I disagree with "only". I've been a moderator on a couple of game forums, and my line with people who got too heavily into politics was, "We're here to talk about the game. I'm not here to judge political views, but discussing politics isn't the purpose of this forum. So please take that conversation somewhere more suited for it."

My experience on HN has been much the same. There's a range of ideas here and some are more controversial than others, but they're pretty much always relevant to the interests of the community. I appreciate the relatively tight focus and that's what keeps HN feeling like a high signal-to-noise place to me.


I'm surprised this has been your experience, I've found that HN veers quite often into politics.


I didn't say it didn't. Politics is often relevant to the HN discussion in ways it wasn't on my forums. Chinese manufacturing, Russian information campaigns, Israeli intelligence, US patent cases, etc.


Simply not true.

I like strong moderation even when it sometimes catches, as it has, topics that suit my biases and leanings. Just as with the more strongly moderated reddits, it's the price of achieving a decent factual discussion. Without it there's a predictable race to the bottom. Without it HN would be just another barely moderated reddit with little appeal.

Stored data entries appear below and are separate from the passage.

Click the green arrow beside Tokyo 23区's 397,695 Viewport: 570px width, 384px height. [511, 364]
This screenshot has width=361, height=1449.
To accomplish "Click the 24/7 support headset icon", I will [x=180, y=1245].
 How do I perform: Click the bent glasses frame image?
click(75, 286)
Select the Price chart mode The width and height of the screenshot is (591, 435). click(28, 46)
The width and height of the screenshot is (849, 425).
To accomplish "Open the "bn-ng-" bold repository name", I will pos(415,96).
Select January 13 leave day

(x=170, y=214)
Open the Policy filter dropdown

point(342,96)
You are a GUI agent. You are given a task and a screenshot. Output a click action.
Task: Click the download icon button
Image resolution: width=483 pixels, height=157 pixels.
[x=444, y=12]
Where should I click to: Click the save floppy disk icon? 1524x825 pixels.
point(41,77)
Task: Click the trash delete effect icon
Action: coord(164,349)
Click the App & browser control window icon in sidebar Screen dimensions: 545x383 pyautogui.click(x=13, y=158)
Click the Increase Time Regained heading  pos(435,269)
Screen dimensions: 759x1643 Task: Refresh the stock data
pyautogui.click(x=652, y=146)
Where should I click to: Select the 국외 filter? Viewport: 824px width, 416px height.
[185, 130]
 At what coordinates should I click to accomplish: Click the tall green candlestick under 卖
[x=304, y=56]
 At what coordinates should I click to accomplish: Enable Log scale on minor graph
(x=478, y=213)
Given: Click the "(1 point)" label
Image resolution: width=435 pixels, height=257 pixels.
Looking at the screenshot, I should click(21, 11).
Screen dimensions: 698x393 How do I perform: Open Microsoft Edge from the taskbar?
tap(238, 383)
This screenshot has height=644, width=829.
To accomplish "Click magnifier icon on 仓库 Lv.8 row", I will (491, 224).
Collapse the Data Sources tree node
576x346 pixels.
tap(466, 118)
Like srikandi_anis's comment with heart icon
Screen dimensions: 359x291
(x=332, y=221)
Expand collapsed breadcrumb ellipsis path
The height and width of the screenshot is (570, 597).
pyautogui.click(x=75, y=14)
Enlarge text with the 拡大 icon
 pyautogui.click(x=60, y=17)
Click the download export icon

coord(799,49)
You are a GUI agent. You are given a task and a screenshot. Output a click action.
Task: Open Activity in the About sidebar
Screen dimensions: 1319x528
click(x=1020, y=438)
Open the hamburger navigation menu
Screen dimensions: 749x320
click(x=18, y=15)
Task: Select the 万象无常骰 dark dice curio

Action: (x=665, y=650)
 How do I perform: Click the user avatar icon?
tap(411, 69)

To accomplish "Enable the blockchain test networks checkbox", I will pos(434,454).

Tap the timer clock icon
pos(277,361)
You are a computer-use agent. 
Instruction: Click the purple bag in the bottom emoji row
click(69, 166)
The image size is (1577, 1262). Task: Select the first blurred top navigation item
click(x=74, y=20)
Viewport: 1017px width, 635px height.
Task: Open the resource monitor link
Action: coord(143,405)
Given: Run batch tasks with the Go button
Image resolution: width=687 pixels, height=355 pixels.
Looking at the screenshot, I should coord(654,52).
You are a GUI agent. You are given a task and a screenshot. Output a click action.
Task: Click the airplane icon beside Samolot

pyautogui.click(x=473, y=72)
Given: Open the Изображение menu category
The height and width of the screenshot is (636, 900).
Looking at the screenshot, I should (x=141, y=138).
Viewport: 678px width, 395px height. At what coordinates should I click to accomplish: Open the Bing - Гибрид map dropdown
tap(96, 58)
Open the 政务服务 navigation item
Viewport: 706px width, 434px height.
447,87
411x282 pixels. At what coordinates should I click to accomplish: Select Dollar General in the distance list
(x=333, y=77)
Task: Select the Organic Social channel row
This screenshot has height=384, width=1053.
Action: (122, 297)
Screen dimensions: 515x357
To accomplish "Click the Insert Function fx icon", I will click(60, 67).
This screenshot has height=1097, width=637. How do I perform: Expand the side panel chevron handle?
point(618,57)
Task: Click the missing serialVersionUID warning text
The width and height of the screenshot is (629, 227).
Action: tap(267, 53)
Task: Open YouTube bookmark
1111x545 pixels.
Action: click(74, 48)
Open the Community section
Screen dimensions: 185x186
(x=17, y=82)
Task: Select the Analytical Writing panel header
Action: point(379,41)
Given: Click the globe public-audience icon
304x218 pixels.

I think the comment was comparing HN to Reddit. It gets incredibly tiresome to browse /r/all and see several top posts about "look how dumb this anti-vaxxer/flat earther/MLM is", or see an article and wonder what people have to comment, and all the comments are some movie reference, low effort meme, etc.


You can visit more than one site with news/links to satisfy your curiosity, and I'm sure many people here do. And even more importantly the guidelines are explicit here - you know well what you will not find on this site (example: "If they'd cover it on TV news, it's probably off-topic"). I think the trouble starts when people are tricked into believing that whatever they're seeing is a fair sample of the world while in reality it's not.


That's the point of moderation: to enforce our shared bias and leanings so that we're more likely to see the content we want to see. Strong moderation may restrict the quantity and quality of discussions that lie outside our bias and leanings, but it protects us from being overwhelmed by them too. As a community our bias implicitly endorses C, Chopin, and concurrency as valid topics for discussion.


While this is true, the anti-vaccine debate and the flat earth debate is verifiably settled and only continues because people refuse to accept it. Diversity of opinion is great for society, but if it gets in the way of verifiable AND verified fact, I'm not sure how diversity of opinion is helpful.


maybe you have become blind to the torrent of posts about facebook.


Number of posts about Facebook on the front page right now: Zero.


Meta.


See a post you don't like? Somehow manage to make it have more comments than upvotes and it's gone. I don't see any potential for abuse here /s


The stories that generate flame wars don't go away as long as they align with Dang's and other moderators political views.


Do you have data that supports this assertion, or is it anecdotal?